I'm trying a small DYI project on our new, very old home. We have a small porch in front of an office addition on the side of the house. The porch has taken a real beating from the runoff, as there is no gutter on that section. I purchased a 10' section of aluminum gutter, along with all the other bits, but immediately ran into a road block (of course). There is no fascia board. Should I mention that I had to look that term up? 

I've attached 2 pictures: as it stands and one with my idea.

I'm thinking of mounting a 2x3 along the bottom (grey board) of the rafters. Then mount a primed fascia "board" (1x6?). I think the 2x3, combined with the tiny bit of rafter end will provide about 1 3/4" + 1" of surface area that I can screw the fascia into. Not huge, but for a 10' section I think that will be good enough. I suppose I could also throw some kinf of bracket onto the the back, too...

I've seen some custom metal fascias online. I really wanted to do this myself, though. I doubt something like that can be purchased.
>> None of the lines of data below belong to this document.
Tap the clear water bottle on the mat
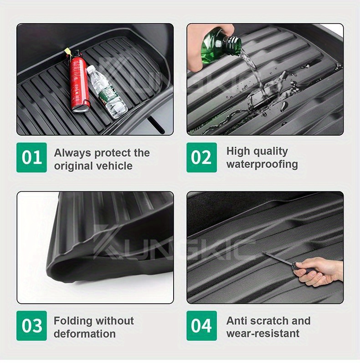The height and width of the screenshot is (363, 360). tap(107, 92)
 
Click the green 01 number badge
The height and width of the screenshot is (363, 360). tap(31, 158)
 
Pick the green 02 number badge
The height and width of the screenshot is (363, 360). tap(201, 158)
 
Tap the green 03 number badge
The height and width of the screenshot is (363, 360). tap(31, 326)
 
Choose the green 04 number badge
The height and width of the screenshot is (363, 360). tap(201, 326)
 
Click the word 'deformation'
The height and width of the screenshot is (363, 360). tap(85, 334)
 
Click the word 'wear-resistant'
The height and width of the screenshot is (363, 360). tap(263, 334)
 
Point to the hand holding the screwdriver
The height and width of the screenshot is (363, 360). tap(319, 271)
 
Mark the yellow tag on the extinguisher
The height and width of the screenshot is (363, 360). tap(67, 51)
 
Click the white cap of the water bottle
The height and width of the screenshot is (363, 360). tap(91, 68)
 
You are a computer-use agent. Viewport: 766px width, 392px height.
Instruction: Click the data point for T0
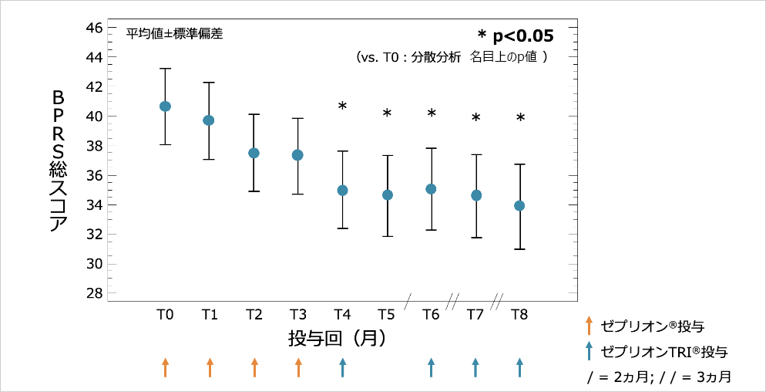[165, 106]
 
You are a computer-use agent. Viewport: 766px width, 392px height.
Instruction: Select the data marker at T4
[342, 190]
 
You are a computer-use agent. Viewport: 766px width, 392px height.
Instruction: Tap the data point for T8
[519, 205]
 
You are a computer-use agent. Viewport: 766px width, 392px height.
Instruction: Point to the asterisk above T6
[432, 114]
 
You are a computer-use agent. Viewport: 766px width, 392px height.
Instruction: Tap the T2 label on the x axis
[254, 314]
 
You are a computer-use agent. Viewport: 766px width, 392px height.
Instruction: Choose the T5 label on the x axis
[387, 314]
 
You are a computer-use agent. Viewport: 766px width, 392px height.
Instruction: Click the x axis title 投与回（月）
[336, 338]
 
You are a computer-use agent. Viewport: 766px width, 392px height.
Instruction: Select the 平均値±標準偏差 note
[175, 34]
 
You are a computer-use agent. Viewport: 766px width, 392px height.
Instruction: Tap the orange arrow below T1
[210, 367]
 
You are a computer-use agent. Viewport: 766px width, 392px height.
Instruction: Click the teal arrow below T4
[342, 367]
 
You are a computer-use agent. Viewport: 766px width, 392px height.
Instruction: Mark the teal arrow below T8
[519, 367]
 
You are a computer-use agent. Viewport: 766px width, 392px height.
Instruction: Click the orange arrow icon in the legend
[589, 326]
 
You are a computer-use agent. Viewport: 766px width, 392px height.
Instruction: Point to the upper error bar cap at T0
[165, 69]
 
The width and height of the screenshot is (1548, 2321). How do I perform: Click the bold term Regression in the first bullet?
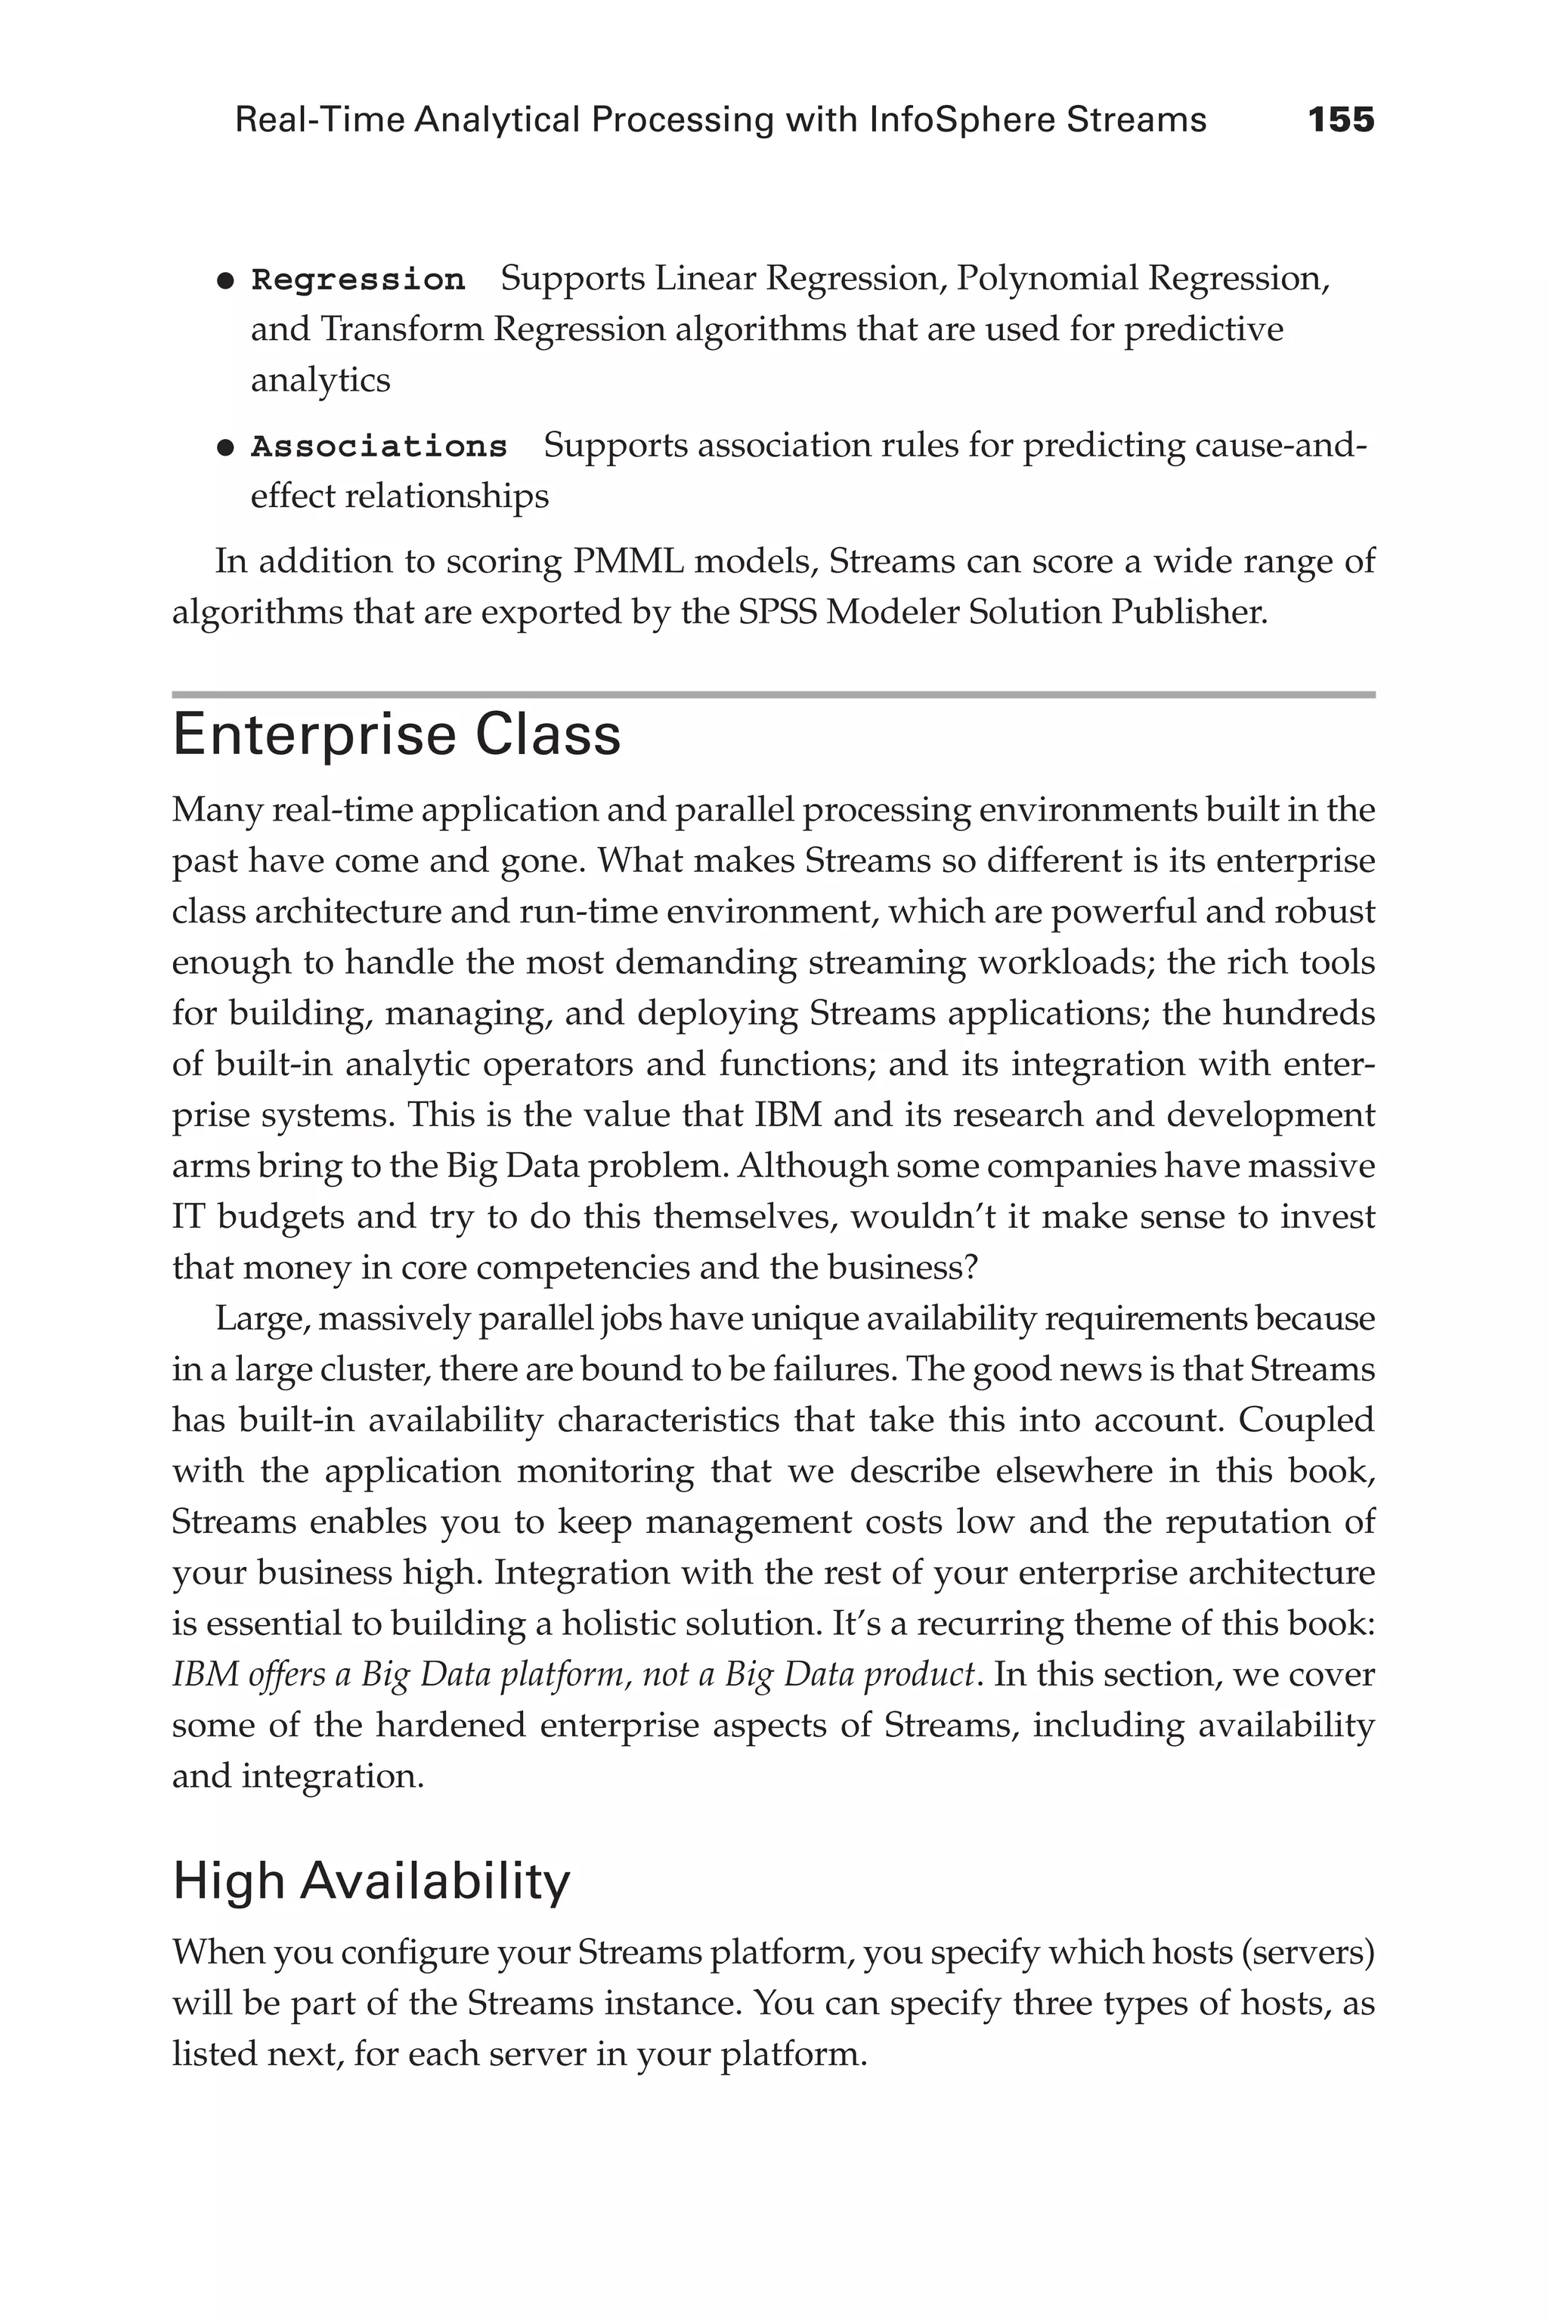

Oh, and do I need to install a soffit? If so, just a solid piece of wood? Or some kind of "vent"?

Thanks!


----------



## 911handyman

Hey there, soffits are good they clean up the house, you don't have to install a soffit. from the pics it looks like you have a drip edge from the roof down, you need to get the gutter material under that so that the the drip edge is in the gutter. Hope this will help.


----------



## Todd-Beaulieu

Thank you. It didn't occur to me that I could get away with just hanging the gutter in space. I went ahead and created a fascia. It was a lot of work and I made more than a couple of mistakes, but I did the best I could. Old lumber dimensions don't match current! Oh well. So now I just want a little rain so I can sit out front and admire my handywork!


----------



## joecaption

By just adding a fashia it looks like you may have water running down behind the gutter and fasia.
A simple fix is to use coil stock that slips in under the starter strip of shingles
And bend it at about a 45% angle laying in the gutteres.
If you had of used vinyl lumber to make that fasia there would be 0 painting in the future.


----------